> **Written task**
How many lines in the items below contain the word "pixels"? Reply with the number alone.

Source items
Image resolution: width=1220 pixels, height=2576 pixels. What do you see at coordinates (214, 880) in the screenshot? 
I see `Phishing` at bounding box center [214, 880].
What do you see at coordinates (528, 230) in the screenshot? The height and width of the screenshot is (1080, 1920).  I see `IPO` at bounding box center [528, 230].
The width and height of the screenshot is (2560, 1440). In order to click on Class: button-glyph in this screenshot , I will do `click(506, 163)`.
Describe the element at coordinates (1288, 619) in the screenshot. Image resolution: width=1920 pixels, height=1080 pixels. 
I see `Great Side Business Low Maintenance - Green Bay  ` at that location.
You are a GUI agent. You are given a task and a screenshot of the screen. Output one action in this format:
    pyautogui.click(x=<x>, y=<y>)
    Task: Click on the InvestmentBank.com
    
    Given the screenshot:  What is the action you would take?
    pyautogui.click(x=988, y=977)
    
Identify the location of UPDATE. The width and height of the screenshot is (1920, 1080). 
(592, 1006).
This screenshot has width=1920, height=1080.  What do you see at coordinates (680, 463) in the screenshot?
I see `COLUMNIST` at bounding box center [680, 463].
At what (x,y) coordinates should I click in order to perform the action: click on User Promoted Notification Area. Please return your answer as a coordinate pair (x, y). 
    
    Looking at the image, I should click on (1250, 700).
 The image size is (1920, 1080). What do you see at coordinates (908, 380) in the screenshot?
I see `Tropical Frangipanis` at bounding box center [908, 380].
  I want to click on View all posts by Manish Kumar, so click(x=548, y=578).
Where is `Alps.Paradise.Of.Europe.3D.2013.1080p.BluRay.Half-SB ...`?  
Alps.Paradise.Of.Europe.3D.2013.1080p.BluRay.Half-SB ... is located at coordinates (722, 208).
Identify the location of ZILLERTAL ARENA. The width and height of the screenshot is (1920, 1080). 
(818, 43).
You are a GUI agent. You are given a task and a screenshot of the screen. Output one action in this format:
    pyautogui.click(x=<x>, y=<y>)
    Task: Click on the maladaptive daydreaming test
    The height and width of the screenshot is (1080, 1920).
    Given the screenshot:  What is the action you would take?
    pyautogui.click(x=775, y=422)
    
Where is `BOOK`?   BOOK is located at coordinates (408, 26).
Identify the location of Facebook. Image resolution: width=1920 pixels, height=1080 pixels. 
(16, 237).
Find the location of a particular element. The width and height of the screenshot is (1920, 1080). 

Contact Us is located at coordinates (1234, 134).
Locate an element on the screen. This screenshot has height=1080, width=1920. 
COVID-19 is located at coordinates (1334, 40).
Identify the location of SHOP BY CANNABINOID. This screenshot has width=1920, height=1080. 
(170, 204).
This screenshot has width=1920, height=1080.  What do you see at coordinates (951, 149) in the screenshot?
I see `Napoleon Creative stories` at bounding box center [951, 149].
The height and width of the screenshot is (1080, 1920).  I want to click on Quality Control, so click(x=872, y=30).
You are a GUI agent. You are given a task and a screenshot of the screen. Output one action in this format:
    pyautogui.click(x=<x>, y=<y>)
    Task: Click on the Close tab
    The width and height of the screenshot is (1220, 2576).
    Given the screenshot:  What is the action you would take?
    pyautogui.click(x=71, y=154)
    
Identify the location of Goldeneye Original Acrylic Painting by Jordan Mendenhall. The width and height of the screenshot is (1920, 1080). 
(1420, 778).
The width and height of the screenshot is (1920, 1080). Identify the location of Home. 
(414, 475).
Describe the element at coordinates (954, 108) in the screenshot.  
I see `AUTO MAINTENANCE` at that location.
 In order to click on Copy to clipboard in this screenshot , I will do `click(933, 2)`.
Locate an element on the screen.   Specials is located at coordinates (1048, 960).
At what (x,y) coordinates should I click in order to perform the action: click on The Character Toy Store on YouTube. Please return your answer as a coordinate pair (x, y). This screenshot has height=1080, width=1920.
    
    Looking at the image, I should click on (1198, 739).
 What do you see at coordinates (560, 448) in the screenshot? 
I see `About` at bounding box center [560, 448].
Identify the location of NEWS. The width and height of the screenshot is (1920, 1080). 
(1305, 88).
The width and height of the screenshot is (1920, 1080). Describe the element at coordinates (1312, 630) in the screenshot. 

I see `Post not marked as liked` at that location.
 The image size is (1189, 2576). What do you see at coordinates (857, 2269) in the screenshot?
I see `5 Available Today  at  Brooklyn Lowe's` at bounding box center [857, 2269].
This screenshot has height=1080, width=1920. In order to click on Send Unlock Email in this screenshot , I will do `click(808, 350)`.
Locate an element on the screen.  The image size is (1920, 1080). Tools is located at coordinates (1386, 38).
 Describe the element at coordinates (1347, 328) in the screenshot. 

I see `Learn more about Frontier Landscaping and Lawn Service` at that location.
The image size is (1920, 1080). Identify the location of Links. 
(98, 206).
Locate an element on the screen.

> **In response**
3